## Text shown
# Has anyone elses bun done this?



## Guest (Apr 6, 2011)

When I first moved in to the house the turf had been laid and was all complete grass. 

I often give my bun dried herbal treats and last summer he was out and about on the lawn....this year the grass has grown but with all the plants that were in the dried herbs :yikes:

There's not really any birds about as it's a new estate - has he really grown his own plants?  

Em
xx


----------



## Carla-Jade (Jul 28, 2010)

id say yes


----------



## Guest (Apr 6, 2011)

Carla-Jade said:


> id say yes


:lol: I desperately hope so  It'd be so cute and he'd be so proud of himself

ps :001_wub: you xxxxx


----------



## Carla-Jade (Jul 28, 2010)

Eroswoof said:


> :lol: I desperately hope so  It'd be so cute and he'd be so proud of himself
> 
> ps :001_wub: you xxxxx


he would love it- food on demand :lol:

:001_wub: you too! xxx


----------



## Guest (Apr 6, 2011)

Bump 

Em
xx


----------



## Carla-Jade (Jul 28, 2010)

some budding horticulturists should be able to help!


----------



## Guest (Apr 6, 2011)

Bump??  xxxx


----------



## Kammie (Apr 4, 2009)

Do the herb treats you give him have seed bits in like bird seed? If so it might just be that he left a few seeds on the grass which have grown.


----------



## Guest (Apr 7, 2011)

Kammie said:


> Do the herb treats you give him have seed bits in like bird seed? If so it might just be that he left a few seeds on the grass which have grown.


They do!

:lol: I really want him to have grown his own plans 

Em
xx


----------



## Kammie (Apr 4, 2009)

Eroswoof said:


> They do!
> 
> :lol: I really want him to have grown his own plans
> 
> ...


You could say he's grown them. Afterall he left them there to grow and fertilised them with his poo.


----------



## Guest (Apr 7, 2011)

Kammie said:


> You could say he's grown them. Afterall he left them there to grow and fertilised them with his poo.


Well that's the thing actually - I was just thinking when I'd posted :lol: He's never actually eaten the herby things outside as he's a house bun 

Em
xx


----------



## Loxxy (Apr 5, 2011)

Can't say as I've noticed any home-grown treats here  Sounds a good idea though :001_smile: If Loxxy had anything to do with it, I'd find little Shreddies trees growing all over the garden!


----------



## Guest (Apr 7, 2011)

## Data segment

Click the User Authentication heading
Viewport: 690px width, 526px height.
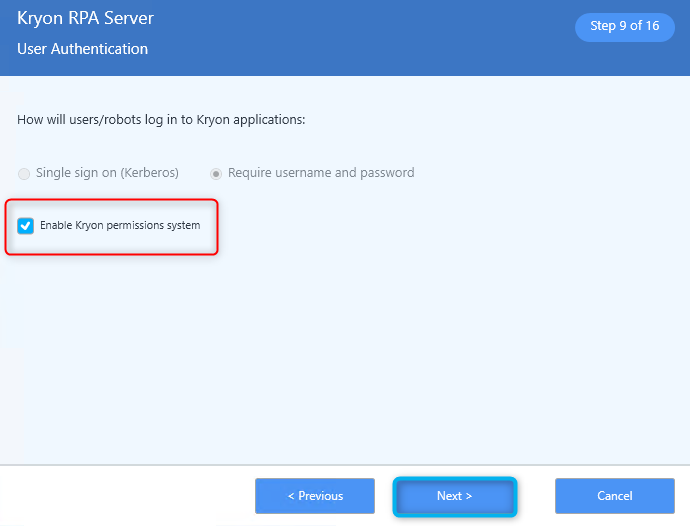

## What to produce
From the forum thread about the rabbit, retype the passage that begins with the words containing "Can't say as" and ends with "over the garden!". The data was taken from a separate source.

## Solution to this problem
Can't say as I've noticed any home-grown treats here  Sounds a good idea though :001_smile: If Loxxy had anything to do with it, I'd find little Shreddies trees growing all over the garden!